Whitehead Institute for Biomedical Research
Cambridge, MA

Interrogating the Tumor Cell Surfaceome of Pancreatic Cancer Subtypes

Overview

Aim: Diagnosis

For the past four decades, pancreatic ductal adenocarcinoma (PDAC) has remained one of the deadliest human malignancies partly due to ineffective therapies. In order to improve the outcomes for pancreatic cancer patients, better, more effective treatments need to be established. Developing more effective therapeutic strategies will require a detailed understanding of the heterogeneity of PDAC in order to optimize existing therapies and discover novel therapeutic targets. Since we currently lack tractable therapeutic targets for this lethal disease, there is an urgent unmet need to identify new targets. Although the transcriptional subtyping has resolved PDAC heterogeneity into two major molecular subtypes, classical and basal-like, these classifications have not yet led to any effective therapies.

In this proposal, we aim to profile and leverage the cell surface proteome of the unique subtypes of PDAC to define novel therapeutic targets for PDAC. We will first perform comparative proteomic profiling of the cell surface proteome of patient-derived PDAC organoids with classical or basal-like transcriptomic signatures. Using these models and cell-surface proteomics, we will perform an unbiased and in-depth comparative analysis of the PDAC surfaceome. This analysis will uncover novel cell-surface proteins that can serve as distinct therapeutic targets and useful biomarkers of the classical and basal-like subtypes, thereby providing clinical significance to these subtypes. Using CRISPR/Cas9-based ablation, we will functionally determine cell-surface proteins that are differentially essential for the growth of classical and basal-like PDAC. Since membrane proteins are easily accessible and therefore amenable to antibody therapies, we will develop antibodies to block the tumor promoting functions of candidate targets.

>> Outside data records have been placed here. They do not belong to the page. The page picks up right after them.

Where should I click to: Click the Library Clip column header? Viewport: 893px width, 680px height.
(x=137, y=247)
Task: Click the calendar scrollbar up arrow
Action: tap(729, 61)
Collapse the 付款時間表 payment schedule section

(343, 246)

The successful completion of these aims will reveal, in great detail, how the different cellular states in PDAC reprogram the cell-surface proteome to promote aggressive disease. The proposed studies will provide crucial biological insights into the biology of PDAC subtypes, reveal novel cell-surface therapeutic targets, and uncover antibody-based strategies to potentially treat pancreatic cancer.